“It’s Nic Cage. How bad could it be?”
Running with the Devil is the answer to that rather hopeful question: bad, very bad. It’s a terrible film, dull and tedious and mostly incoherent, with scenes that just sit there, dunce-like. It’s blandly written and inconsequentially directed (by Jason Cabell, an ex-Navy SEAL, who should know something about action at least), and while Cage is known for doing pretty much anything for money, his co-star Laurence Fishburne is not. Fishburne performs nobly, creating a totally despicable character, but even his efforts aren’t enough to warrant a viewing.
Cabell’s film is essentially about a bump in the road, a hiccough in the supply chain of a venal, Vancouver-based entrepreneur whose cocaine shipments keep winding up a little lighter than when they left Colombia. The Boss is played by Barry Pepper, who first came to my attention in Tommy Lee Jones’s intense The Three Burials of Melquiades Estrada. He’s a lot broader here. Said boss puts his best men on the job, a cook—another puffy, bespectacled Cage creation—and a degenerate who’s addicted to coke and prostitutes (Fishburne). Slim pickins in the drug underworld, apparently.

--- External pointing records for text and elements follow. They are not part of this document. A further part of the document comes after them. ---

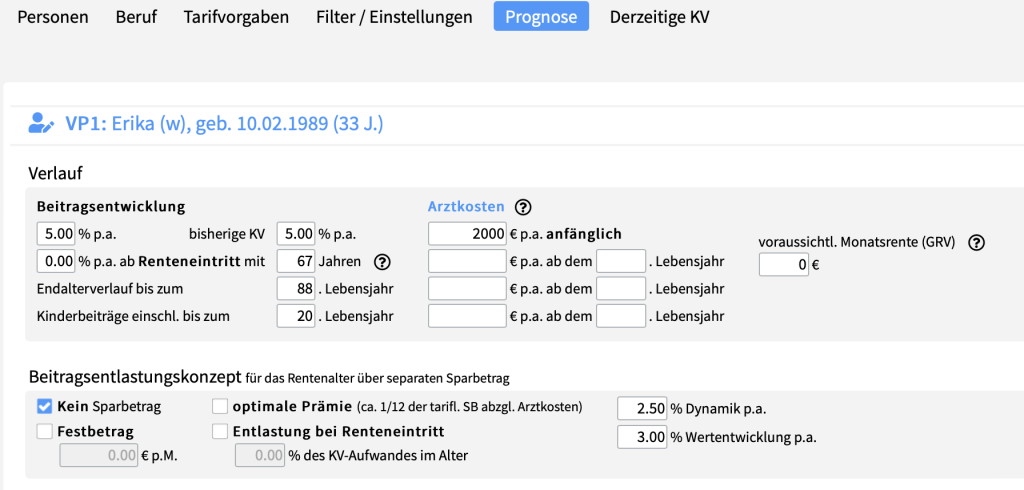Focus the 2000 € anfänglich Arztkosten field
Viewport: 1024px width, 490px height.
click(468, 234)
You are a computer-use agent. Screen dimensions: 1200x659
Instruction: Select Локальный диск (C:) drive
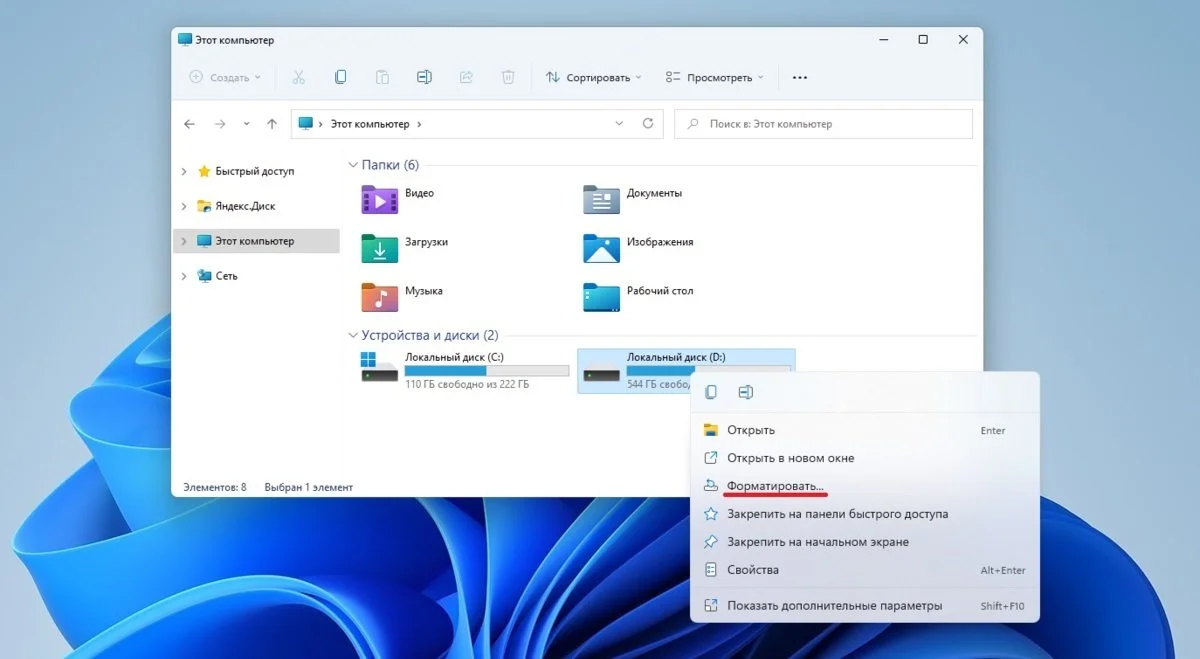pyautogui.click(x=465, y=370)
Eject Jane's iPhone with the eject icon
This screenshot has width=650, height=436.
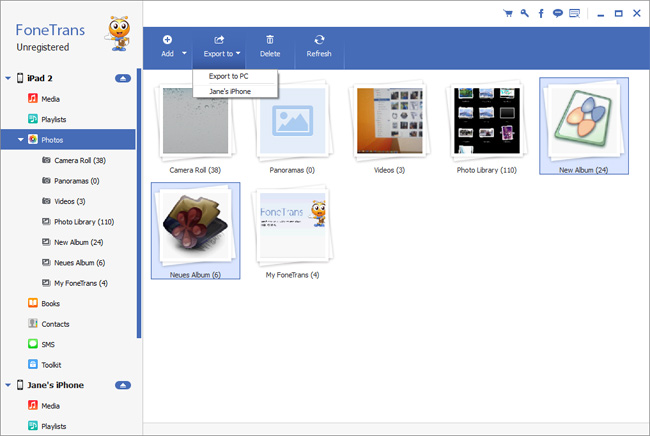pos(123,384)
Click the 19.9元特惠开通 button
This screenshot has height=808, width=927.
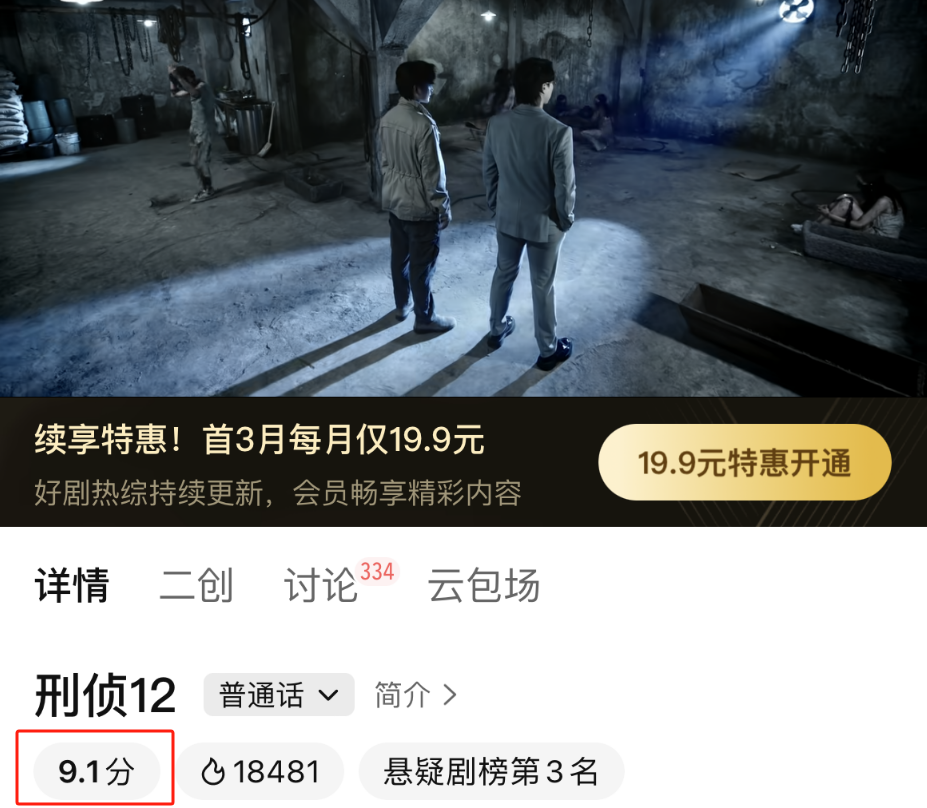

For dramatic tension, the feds have their best man on the case trotting along too—Iron Man’s Leslie Bibb plays The Agent in Charge who’s not averse to using a few underhanded tactics (read: torture) to get what she wants. Adam Goldberg, a snitch, winds up on the business end of a cattle prod I think.
Everyone in this film, pretty much without exception, is a lowlife and as the trail bops from Bogota to Tijuana to Seattle and just about every port of call in between, the shipment’s street value rises exponentially—that part was sort of interesting, actually. But with all the running around it’s hard not to get a little seasick, a little airsick, a little rather a lot sick of the whole nasty business.
Shouldn’t a Nic Cage movie be, at the very least, ridiculous fun? Running with the Devil is just plain ridiculous.